Qui m’as si tost changé mon repos et ma paix
En guerre et en discord, mon tans calme en orage ?
Qui de tant de fureurs a comblé mon courage ?
Amour, conte-le moy. Las ! cruel, tu te tais.

Que je vous porte envie, ô bois ! ô monts ! ô plaines !
Hé ! que ne fait le ciel pour adoucir mes paines,
Que je sois parmy vous en oyseau transmué,

En arbre, en fleur, en roc, en fontaine champestre ?
Il ne m’en chaut en quoy, pourveu que je puisse estre
Plus souvent esclairé des yeux qui m’ont tué.


XLIII


De ces yeux rigoureux, où ma mort se peut lire,
Contre ma volonté le ciel me tient absant,
Je diroy pour mon bien, si mon cœur languissant
Trouvoit quelque allegeance au feu qui le martire.

La fin d’un de mes maux est naissance d’un pire.
Mon esperance est foible et mon desir puissant,
Tandis, fieres beautez, qui m’allez meurtrissant,
Soit mon bien ou mon mal, sans fin je vous desire.

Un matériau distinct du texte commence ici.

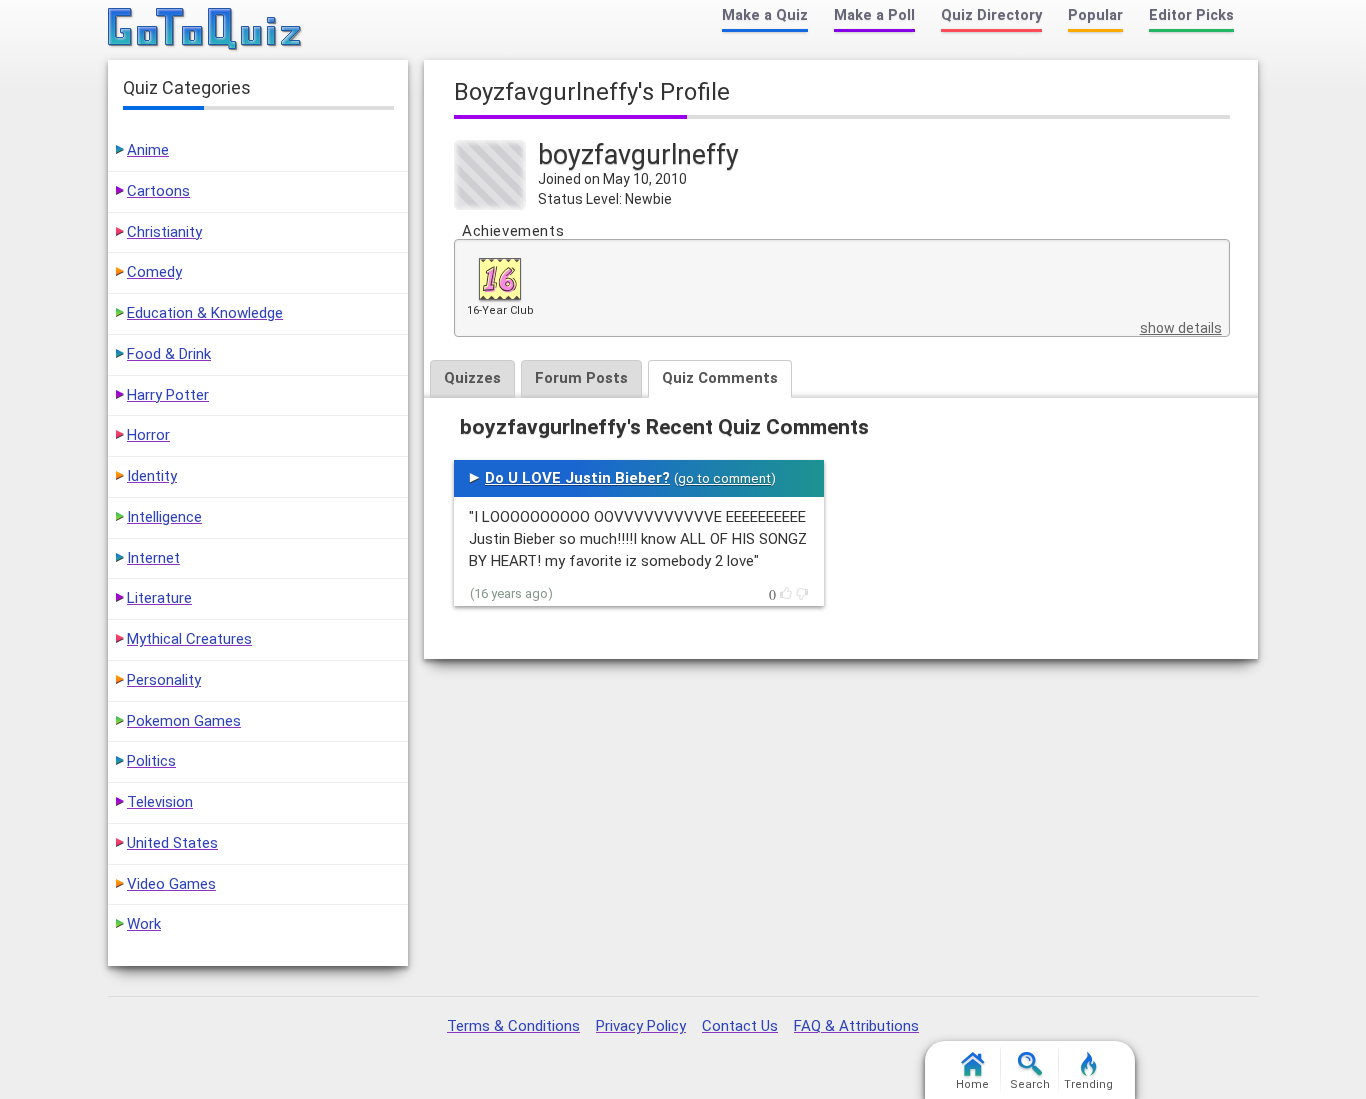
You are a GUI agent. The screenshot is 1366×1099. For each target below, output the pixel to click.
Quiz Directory (991, 15)
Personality (164, 680)
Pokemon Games (184, 721)
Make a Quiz (765, 15)
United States (172, 843)
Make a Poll (874, 15)
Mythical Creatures (189, 639)
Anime (148, 150)
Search (1030, 1084)
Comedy (154, 272)
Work (144, 924)
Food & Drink (169, 354)
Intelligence (164, 517)
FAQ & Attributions (856, 1026)
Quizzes (472, 378)
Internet (153, 558)
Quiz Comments (720, 378)
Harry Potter (168, 395)
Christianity (164, 232)
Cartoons (158, 191)
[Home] (205, 30)
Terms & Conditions (513, 1026)
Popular (1095, 15)
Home (972, 1084)
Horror (148, 435)
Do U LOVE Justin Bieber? (577, 478)
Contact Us (740, 1026)
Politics (151, 761)
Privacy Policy (641, 1026)
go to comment (724, 478)
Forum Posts (581, 378)
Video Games (171, 884)
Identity (152, 476)
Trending (1088, 1084)
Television (160, 802)
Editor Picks (1191, 15)
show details (1181, 328)
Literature (159, 598)
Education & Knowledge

Clairs miroirs de mon ame, yeux des miens tant aimés,
Qui, si loin de mon cœur, tousjours le consommez,
Roses que le soleil ne peut rendre seichées,

Filets d’or, chers liens de mes affections,
Et vous, beautez du ciel, graces, perfections,
Helas ! pour tout jamais me serez-vous cachées ?


XLIV


Demain j’espere voir la beauté qui m’affole,
Et cet œil gracieux mon superbe vainqueur :
Voir cette vive glace et m’en brûler le cœur,
Et ravir mes esprits en sa douce parole.

Mais, ah Dieu ! que le tans legerement s’envole,
Alors qu’en la voyant j’adoucy ma langueur !
Et qu’helas ! au contraire, il est plein de longueur.
Quand pour en estre loin je pleure et me desole !

Que dy-je, en estre loin ? je la voy sans cesser,
Et suis tousjours aupres du cœur et du penser :
Car si la nuict cruelle au soir m’en fait distraire,

Mon esprit amoureux ne part point de ses yeux,
Comme le beau soleil ne part jamais des cieux,
Bien qu’il coure en tournant l’un et l’autre hemisphere.